** START OF EXCERPT **

The packer 138 may be reinserted into the drilling head 114 in the opposite manner. The packer 138 is placed on the drilling head 114 and rotated until the lugs 139 on the packer 138 are aligned with the slots 137 in the upper housing 136 and the packer then slides axially into position. The drive bushing 140, if not already installed, is placed over the packer 138, the slots 163 are aligned with the tabs 162 on the packer 138, and the drive bushing is slid into position. The fluid pressure in the upper cavity 191 can be released and the fluid pressure in the lower cavity 190 forces the main piston 188 into engagement with the retainer ring 182. The retainer ring 182 compresses radially inward and engages the groove 186. The packer is thus secured and operations can be resumed.

FIG. 8 is a schematic cross sectional view of another embodiment of the drilling head. The embodiment shows two primary changes where one is to the packer 210 and the other to the manner in which the remaining portions of the drilling head 114 are retained to the lower body 142. Any of the changes could be used with other embodiments and is not limited to the embodiment shown. In this embodiment, the other portions of the drilling head 114 remain substantially unchanged. The packer 210 includes a mandrel 212a and a pressure assisted element 212b is disposed radially inward from the mandrel and is axially bound by the mandrel on either end of the pressure assisted element. The pressure assisted element 212b is shown in an unengaged mode on the right side of the centerline in FIG. 8 and in an engaged mode with a drill string 110 on the left side of FIG. 8. A port(s) 214 is disposed through the sidewall of the packer 210 radially outward from the pressure assisted element 212b and is connected to fluid passageway(s) 213 leading to the power unit 118 and control unit 128, referenced in FIG. 4. A drill string 110 having a shoulder 208 at each typical pipe joint is axially disposed through the drilling head 114 on the left side of the centerline. A cavity 216 in the engaged position shown on the left side of FIG. 8 is formed when fluid pressure forces the pressure assisted element 212b toward the drill string 110. The pressure assisted element assists in conforming the packer to variations in size and/or shape of different portions of the drill string, such as shoulder 208, as the drill string is inserted through the drilling head.

** END OF EXCERPT **
** START OF DATA LINES **

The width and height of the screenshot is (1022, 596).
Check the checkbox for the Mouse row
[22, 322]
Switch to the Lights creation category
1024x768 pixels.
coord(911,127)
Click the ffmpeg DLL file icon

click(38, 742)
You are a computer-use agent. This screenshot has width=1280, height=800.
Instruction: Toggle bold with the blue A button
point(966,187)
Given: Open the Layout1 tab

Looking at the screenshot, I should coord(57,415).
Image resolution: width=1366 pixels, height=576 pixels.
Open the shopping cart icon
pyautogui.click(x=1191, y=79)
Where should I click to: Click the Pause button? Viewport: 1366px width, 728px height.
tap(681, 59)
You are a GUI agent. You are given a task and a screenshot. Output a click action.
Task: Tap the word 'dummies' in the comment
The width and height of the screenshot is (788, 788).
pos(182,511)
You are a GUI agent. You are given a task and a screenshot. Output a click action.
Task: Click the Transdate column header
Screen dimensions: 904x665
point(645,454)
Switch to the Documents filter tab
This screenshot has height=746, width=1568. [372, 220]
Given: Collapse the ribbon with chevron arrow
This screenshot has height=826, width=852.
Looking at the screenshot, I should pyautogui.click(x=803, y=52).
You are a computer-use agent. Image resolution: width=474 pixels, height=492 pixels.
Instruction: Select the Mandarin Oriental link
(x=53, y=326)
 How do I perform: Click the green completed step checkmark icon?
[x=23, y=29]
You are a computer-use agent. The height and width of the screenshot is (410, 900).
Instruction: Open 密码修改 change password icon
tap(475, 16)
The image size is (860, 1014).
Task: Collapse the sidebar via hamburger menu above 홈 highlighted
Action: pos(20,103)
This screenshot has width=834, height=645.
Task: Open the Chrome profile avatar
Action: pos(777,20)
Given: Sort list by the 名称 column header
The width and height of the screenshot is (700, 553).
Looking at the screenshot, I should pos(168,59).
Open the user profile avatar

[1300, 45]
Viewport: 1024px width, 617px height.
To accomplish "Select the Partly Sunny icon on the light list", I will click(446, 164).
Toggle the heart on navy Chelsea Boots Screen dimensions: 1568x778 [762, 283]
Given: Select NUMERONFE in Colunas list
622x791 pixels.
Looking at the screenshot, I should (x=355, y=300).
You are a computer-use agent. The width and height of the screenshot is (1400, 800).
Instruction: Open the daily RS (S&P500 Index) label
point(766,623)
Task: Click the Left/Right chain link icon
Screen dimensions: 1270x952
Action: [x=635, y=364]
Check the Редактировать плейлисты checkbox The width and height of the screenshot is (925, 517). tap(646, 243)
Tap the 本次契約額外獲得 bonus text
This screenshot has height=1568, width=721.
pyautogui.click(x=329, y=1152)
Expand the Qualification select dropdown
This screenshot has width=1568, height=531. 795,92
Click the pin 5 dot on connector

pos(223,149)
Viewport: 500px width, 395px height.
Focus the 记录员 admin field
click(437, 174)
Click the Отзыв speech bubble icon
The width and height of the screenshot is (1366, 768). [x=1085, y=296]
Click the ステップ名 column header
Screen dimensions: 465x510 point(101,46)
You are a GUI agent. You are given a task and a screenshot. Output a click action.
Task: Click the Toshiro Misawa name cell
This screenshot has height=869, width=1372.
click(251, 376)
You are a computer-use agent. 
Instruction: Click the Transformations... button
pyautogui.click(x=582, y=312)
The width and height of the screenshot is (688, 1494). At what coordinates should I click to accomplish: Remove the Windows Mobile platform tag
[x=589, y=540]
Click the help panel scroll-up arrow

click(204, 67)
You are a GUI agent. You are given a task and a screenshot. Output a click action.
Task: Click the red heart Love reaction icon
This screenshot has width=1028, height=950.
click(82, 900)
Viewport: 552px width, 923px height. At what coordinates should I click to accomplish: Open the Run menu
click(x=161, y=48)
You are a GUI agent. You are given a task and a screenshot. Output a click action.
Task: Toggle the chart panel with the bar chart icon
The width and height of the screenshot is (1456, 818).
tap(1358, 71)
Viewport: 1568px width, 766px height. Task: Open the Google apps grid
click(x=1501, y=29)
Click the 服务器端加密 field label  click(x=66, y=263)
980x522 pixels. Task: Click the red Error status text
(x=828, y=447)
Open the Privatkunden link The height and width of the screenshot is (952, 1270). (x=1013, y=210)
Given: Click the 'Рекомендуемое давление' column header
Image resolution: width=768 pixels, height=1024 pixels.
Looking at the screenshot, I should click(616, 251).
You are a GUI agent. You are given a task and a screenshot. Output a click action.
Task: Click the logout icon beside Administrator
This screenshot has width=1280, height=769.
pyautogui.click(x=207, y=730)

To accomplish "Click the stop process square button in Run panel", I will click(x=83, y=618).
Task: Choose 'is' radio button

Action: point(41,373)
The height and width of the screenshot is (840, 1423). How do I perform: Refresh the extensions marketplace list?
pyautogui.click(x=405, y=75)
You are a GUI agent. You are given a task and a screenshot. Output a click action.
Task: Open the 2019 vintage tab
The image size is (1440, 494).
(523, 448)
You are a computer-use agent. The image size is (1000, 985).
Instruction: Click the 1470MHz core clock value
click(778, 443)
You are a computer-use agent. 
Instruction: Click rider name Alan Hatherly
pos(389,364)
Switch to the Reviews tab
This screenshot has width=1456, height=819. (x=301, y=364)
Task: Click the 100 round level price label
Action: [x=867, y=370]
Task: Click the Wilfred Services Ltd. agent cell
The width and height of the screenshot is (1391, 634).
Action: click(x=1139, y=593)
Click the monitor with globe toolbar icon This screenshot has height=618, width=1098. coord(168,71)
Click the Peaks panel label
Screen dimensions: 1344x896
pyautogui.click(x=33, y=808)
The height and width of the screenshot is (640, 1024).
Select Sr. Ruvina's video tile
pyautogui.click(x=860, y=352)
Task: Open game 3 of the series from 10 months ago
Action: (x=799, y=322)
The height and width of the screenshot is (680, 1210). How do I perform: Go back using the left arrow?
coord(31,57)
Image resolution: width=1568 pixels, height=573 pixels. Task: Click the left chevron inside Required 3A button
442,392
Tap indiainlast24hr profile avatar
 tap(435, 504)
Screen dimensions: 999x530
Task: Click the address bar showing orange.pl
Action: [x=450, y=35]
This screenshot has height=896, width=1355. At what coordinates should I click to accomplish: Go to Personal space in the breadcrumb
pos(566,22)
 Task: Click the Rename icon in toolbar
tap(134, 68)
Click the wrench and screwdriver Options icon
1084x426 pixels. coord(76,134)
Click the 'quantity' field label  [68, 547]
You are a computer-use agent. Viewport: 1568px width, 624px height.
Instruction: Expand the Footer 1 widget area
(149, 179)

** END OF DATA LINES **

## SHORT TASK 1
Answer these questions from the drilling head excerpt:
(a) What does the retainer ring 182 engage when it compresses radially inward?
(b) The pressure assisted element 212b is disposed radially inward from which part?
(c) What is formed when fluid pressure forces the pressure assisted element 212b toward the drill string 110?
## SHORT TASK 2
Retype the drilling head excerpt from "The packer 138 may" to "can be resumed.".
The data entries are material separate from the drilling head excerpt.

## WORKED SOLUTION 1
(a) The groove 186.
(b) The mandrel 212a.
(c) A cavity 216.

## WORKED SOLUTION 2
The packer 138 may be reinserted into the drilling head 114 in the opposite manner. The packer 138 is placed on the drilling head 114 and rotated until the lugs 139 on the packer 138 are aligned with the slots 137 in the upper housing 136 and the packer then slides axially into position. The drive bushing 140, if not already installed, is placed over the packer 138, the slots 163 are aligned with the tabs 162 on the packer 138, and the drive bushing is slid into position. The fluid pressure in the upper cavity 191 can be released and the fluid pressure in the lower cavity 190 forces the main piston 188 into engagement with the retainer ring 182. The retainer ring 182 compresses radially inward and engages the groove 186. The packer is thus secured and operations can be resumed.